-- EXTRACT PROVIDED follows --
Vetting

Three gates. Zero theater.

We move fast because we vet deeply. Every project passes through three gates — identity, contract, and enforceable backend terms — before a single dollar moves. The process is thorough, but it is not adversarial. It exists so that trust, once given, is well placed.

1

Gate 1 — Vetting (you, before review even starts)

  • Founder/lead identity confirmed as real, matches who they claim to be
  • Track record or portfolio independently verifiable (shipped work, prior credits, public presence)
  • No undisclosed active litigation tied to the founder or the IP
  • Team composition matches what's claimed (no fictitious or unverified collaborators)
  • Project genuinely exists in some demonstrable form (slice, script, pilot, pitch materials) — not just an idea
2

Gate 2 — Contract and budget review

  • Itemized budget with no placeholder or unresolved line items
  • No fabricated or inflated vendor/contractor line items
  • Chain of title or underlying rights documented or clearly represented
  • No undisclosed competing funding source already covering the same budget
  • Entity formed (or commitment to form) and confirmed as the receiving party — not a personal account
  • Guild/union signatory status (where applicable) disclosed accurately
  • No undisclosed liens, encumbrances, or third-party claims on the IP
3

Gate 3 — Backend agreement (post-funding, enforceable terms)
-- EXTRACT PROVIDED concluded --
-- DATA EXCERPTS follows --
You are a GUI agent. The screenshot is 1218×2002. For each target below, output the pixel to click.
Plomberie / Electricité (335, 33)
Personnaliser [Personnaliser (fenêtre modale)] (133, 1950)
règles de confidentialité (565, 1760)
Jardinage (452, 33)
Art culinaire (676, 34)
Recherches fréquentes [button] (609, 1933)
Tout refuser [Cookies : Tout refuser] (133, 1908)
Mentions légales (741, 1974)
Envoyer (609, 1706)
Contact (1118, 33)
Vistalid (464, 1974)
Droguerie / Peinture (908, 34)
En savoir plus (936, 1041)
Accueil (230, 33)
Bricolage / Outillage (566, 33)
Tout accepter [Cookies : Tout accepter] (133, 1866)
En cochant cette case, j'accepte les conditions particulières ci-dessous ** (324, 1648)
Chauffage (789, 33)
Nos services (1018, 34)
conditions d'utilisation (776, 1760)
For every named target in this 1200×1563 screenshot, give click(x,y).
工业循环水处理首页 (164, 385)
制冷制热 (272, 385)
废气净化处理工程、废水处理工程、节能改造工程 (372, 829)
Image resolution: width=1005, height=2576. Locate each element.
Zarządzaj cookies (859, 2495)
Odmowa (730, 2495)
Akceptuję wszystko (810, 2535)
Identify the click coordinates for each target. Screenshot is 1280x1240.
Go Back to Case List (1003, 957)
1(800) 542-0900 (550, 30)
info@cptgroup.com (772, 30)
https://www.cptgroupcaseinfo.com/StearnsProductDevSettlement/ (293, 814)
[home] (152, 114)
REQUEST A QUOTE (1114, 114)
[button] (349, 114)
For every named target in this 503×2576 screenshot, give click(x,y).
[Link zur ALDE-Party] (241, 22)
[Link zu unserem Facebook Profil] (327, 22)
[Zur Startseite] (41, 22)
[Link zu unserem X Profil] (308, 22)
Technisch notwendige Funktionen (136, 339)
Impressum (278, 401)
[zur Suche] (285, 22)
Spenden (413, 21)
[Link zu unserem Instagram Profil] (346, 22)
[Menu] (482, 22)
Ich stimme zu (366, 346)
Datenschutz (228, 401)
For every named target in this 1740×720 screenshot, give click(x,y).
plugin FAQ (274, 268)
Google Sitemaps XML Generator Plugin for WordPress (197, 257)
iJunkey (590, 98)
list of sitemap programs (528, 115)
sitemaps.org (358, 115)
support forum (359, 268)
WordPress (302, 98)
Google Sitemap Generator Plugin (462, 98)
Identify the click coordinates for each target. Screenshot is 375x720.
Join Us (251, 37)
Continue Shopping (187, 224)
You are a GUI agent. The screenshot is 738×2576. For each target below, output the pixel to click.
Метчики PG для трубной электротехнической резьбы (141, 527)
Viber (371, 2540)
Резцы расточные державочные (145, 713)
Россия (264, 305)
-- DATA EXCERPTS concluded --
_EXERCISE REQUIREMENTS_
[1] Please pull out the part of the vetting page from "Gate 1 — Vetting" to "or unverified collaborators)", word for word.
[2] According to the vetting page, what must be confirmed as the receiving party instead of a personal account?
[3] Carry on the vetting page after its final line, the Gate 3 heading.
The listing has nothing to do with the vetting page.

_TASK-BY-TASK RESULTS_
[1]
Gate 1 — Vetting (you, before review even starts)

  • Founder/lead identity confirmed as real, matches who they claim to be
  • Track record or portfolio independently verifiable (shipped work, prior credits, public presence)
  • No undisclosed active litigation tied to the founder or the IP
  • Team composition matches what's claimed (no fictitious or unverified collaborators)

[2] An entity that has been formed, or that there is a commitment to form.

[3]
  • Funds sent only to the verified entity confirmed in Gate 2 — any redirection voids the agreement
  • Funds used for the named project — diversion to a different project, personal use, or unrelated venture is recoverable
  • No fabricated activity created solely to simulate progress without genuine intent to produce
  • No transfer, sale, or encumbrance of the project's rights without disclosure after funding
  • No concealment of a fact that would have changed the funding decision had it been known at Gate 1 or 2
  • Identity or team substitution after funding (the people funded are not the people executing) triggers review
  • Material misrepresentation discovered after the fact (false budget, false rights, false team) voids the agreement retroactively
  • Breach triggers: repayment demand, damages, referral to counsel/law enforcement, resolved via binding arbitration

Explicitly NOT a violation

So the checklist can't be misread as catching ordinary risk:

  • Schedule delays from real production circumstances
  • Budget reallocation within the project, by the team's own judgment
  • Creative evolution from the original pitch
  • The finished project simply not selling or performing well
Three gates

Thorough, but never adversarial.

Every project passes through three gates — identity, contract, and enforceable backend terms — before a single dollar moves. Trust, once given, is well placed.

Gate 1

Identity confirmed.

Founder identity verified against real credits, public presence, and independently verifiable track record. No fictitious collaborators. No undisclosed litigation.

Gate 2

Contract and budget reviewed.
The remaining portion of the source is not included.